Lycoming County residents have formed a network to support their immigrant neighbors amid rising concerns over the Trump administration's mass deportations.
One group provides rides and accompanies families on errands and to appointments, while the other operates a 24-hour phone number for local reports of ICE activity. Both organizations aim to observe and document local interactions with ICE, and follow up as needed.
The groups, which have about 50 volunteers, formed in response to anxiety among Lycoming County’s relatively small immigrant community, 1.3%, according to U.S. Census data.
There were several arrests of workers from a local roofing company over the summer and fall, and everyday tasks — from grocery shopping to medical appointments — have become more difficult for families who fear potential encounters with authorities, volunteers told Spotlight PA.
Organizers stress that neither network interferes with law enforcement, saying they offer support only to help residents feel less alone.
“If ICE is going to pick someone up, we can’t do anything to stop it,” City Alliance Church Pastor Nithin Thompson told Spotlight PA. “But what we can do is, we can witness it. We can document it, and we can share our stories with other people.”
One group typically arranges rides and errands in advance, matching volunteers based on schedules and needs. The goal, Thompson said, is for nothing to happen.
“Boring is the win,” he added.
The other group, in charge of rapid response, manages a 24-hour phone number — 570-212-9183 — so the public can report ICE activity in real time.
The groups coordinate through word of mouth, social media, and group chats.
Volunteers said that their presence in the community doesn’t guarantee anything, but even small acts, like walking someone to the bus stop, can reduce stress for people who might otherwise avoid leaving home. And in the event of an encounter with ICE or arrest, volunteers document the situation and follow up with the person’s loved ones and possibly that individual’s legal team.
For Phoebe Wagner, a rapid response volunteer, the work comes down to loving their neighbor and helping ensure everyone feels safe.
“No one should be living in fear and feel like they have to black out their windows,” Wagner told Spotlight PA.
Most local trips where a volunteer accompanies an immigrant have been uneventful, said Amanda, an organizer who asked to be identified only by her first name. But the group has also heard from community members who didn’t know the network existed, traveled to appointments outside the area, and were detained.
Another aspect of the group’s work, she added, comes after a detention.

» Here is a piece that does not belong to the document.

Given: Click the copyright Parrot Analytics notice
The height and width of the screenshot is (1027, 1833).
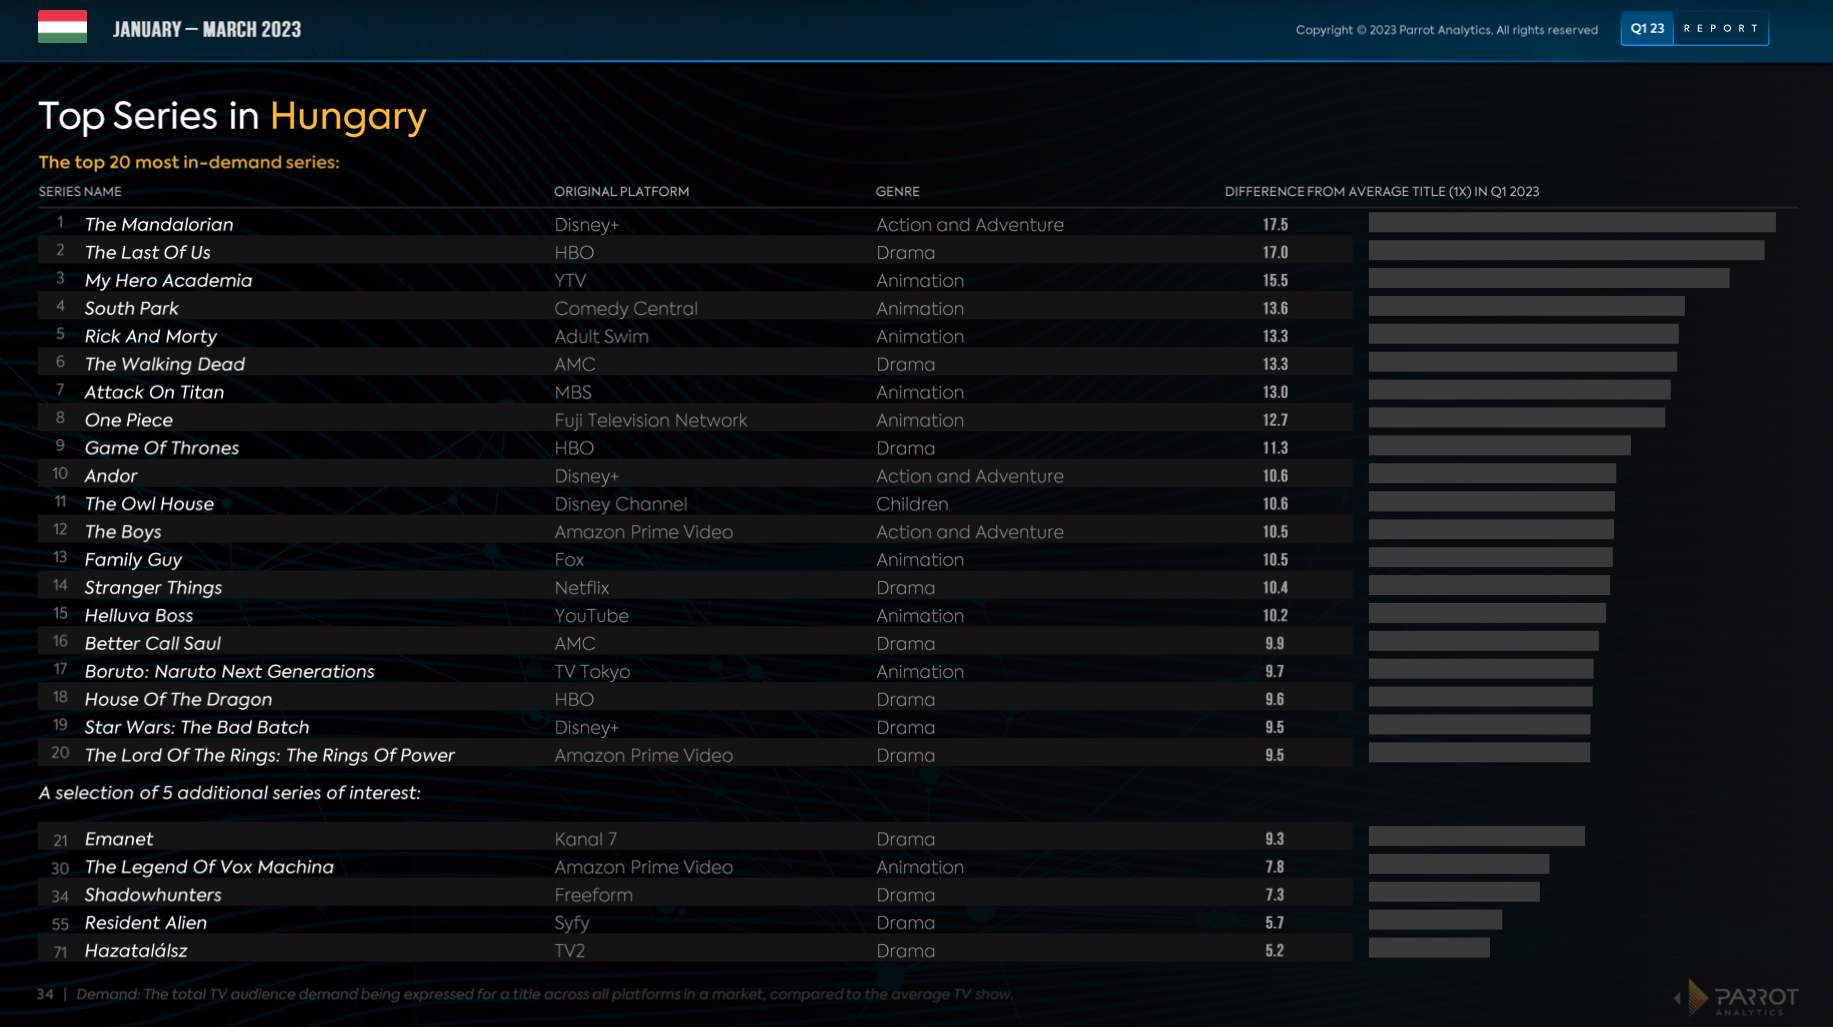Looking at the screenshot, I should [x=1446, y=30].
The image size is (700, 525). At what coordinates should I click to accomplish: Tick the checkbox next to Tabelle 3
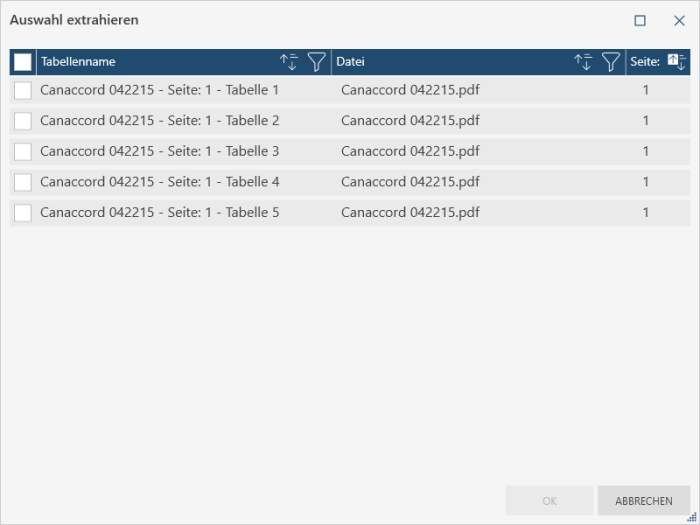(x=23, y=152)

Volunteers have helped with tasks like locating the detained person’s car and gathering their personal items.
According to an analysis by Julie Yingling, a Lycoming College criminal justice and criminology professor, from January 2025 through July 29, 2025, ICE arrested 199 people in Lycoming and 18 surrounding rural counties.
She examined information — obtained by the Deportation Data Project through public records requests — and used limited details from Thrive International Programs, an organization that provides immigration legal services, to help her identify some clients among those arrested and deported.
Yingling told Spotlight PA that tracking ICE arrests is difficult because of limited data, and because local cases rarely make the news. And the affected families — who may be left searching for a loved one or suddenly without a working household member to help pay bills — are often afraid to speak publicly.
“The humanity of it gets me,” she said.